Self-trapping in an array of coupled 1D Bose gases

TL;DR

This paper investigates the self-trapping phenomenon in arrays of coupled 1D Bose gases, revealing quantum correlation effects that suppress tunneling beyond mean-field predictions in ultracold atom experiments.

Contribution

It introduces a new type of self-trapping driven by quantum correlations, improving understanding of tunneling suppression in coupled Bose gases.

Findings

Transverse expansion delayed by atom interactions

Mean-field model shows localized self-trapping barrier

Quantum correlations further suppress tunneling

Abstract

We study the transverse expansion of arrays of ultracold $^{87}$Rb atoms weakly confined in tubes created by a 2D optical lattice, and observe that transverse expansion is delayed because of mutual atom interactions. A mean-field model of a coupled array shows that atoms become localized within a roughly square fort-like self-trapping barrier with time-evolving edges.

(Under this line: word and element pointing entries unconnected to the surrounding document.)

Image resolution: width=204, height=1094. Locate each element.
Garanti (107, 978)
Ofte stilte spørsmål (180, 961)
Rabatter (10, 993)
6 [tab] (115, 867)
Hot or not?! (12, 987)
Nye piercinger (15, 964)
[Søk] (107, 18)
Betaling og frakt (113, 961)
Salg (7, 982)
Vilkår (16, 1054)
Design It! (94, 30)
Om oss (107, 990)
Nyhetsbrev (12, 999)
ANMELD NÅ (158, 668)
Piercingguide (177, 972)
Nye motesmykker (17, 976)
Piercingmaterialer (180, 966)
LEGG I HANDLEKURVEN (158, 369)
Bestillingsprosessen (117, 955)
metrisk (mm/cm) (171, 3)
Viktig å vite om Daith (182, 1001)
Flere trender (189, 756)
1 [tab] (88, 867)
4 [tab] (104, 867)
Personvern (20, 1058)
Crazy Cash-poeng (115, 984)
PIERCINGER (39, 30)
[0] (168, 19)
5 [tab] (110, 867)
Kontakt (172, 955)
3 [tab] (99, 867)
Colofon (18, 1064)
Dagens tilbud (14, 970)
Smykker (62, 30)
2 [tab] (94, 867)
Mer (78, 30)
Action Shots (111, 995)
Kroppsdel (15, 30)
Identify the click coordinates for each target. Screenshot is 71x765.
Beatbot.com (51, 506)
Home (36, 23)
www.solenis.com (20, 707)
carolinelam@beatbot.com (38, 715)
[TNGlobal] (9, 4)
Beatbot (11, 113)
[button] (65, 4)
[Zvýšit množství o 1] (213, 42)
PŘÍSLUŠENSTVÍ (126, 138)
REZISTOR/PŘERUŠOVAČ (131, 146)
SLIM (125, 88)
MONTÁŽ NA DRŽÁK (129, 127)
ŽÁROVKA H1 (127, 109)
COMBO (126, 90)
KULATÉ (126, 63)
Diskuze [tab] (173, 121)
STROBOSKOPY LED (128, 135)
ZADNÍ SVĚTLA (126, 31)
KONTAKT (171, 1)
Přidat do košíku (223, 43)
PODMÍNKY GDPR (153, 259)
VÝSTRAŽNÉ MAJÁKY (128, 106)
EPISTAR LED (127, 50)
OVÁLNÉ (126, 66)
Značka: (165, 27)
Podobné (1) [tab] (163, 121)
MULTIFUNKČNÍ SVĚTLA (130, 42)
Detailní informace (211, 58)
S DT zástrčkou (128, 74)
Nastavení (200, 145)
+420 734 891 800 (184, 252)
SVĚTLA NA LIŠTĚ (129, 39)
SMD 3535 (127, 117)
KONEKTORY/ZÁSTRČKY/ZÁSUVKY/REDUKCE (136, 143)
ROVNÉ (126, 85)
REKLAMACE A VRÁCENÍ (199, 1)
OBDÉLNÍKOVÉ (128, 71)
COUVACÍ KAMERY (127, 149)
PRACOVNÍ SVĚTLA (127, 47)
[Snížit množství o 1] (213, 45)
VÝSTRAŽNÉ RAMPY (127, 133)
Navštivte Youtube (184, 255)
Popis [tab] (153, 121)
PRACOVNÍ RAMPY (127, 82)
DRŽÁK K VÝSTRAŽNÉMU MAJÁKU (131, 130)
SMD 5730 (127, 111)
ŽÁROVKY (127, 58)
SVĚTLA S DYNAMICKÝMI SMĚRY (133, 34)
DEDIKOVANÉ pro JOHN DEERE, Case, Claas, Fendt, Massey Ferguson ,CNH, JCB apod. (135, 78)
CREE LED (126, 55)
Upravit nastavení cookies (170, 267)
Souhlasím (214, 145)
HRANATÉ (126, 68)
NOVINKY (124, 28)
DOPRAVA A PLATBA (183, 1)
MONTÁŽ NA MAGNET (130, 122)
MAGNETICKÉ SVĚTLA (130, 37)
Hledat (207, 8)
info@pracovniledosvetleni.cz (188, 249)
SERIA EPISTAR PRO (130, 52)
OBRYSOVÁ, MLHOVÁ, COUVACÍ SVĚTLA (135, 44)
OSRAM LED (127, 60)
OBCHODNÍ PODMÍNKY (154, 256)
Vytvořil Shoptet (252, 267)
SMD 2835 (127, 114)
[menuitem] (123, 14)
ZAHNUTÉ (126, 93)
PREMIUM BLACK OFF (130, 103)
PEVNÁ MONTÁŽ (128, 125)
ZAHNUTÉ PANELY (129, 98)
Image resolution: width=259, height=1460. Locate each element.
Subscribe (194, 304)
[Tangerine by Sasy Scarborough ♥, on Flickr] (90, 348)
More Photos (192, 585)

But the observed dynamics is poorly described by the mean-field model. Theoretical introduction of random phase fluctuations among tubes improves the agreement with experiment, but does not correctly predict the density at which the atoms start to expand with larger lattice depths. Our results suggest a new type of self-trapping, where quantum correlations suppress tunneling even when there are no density gradients.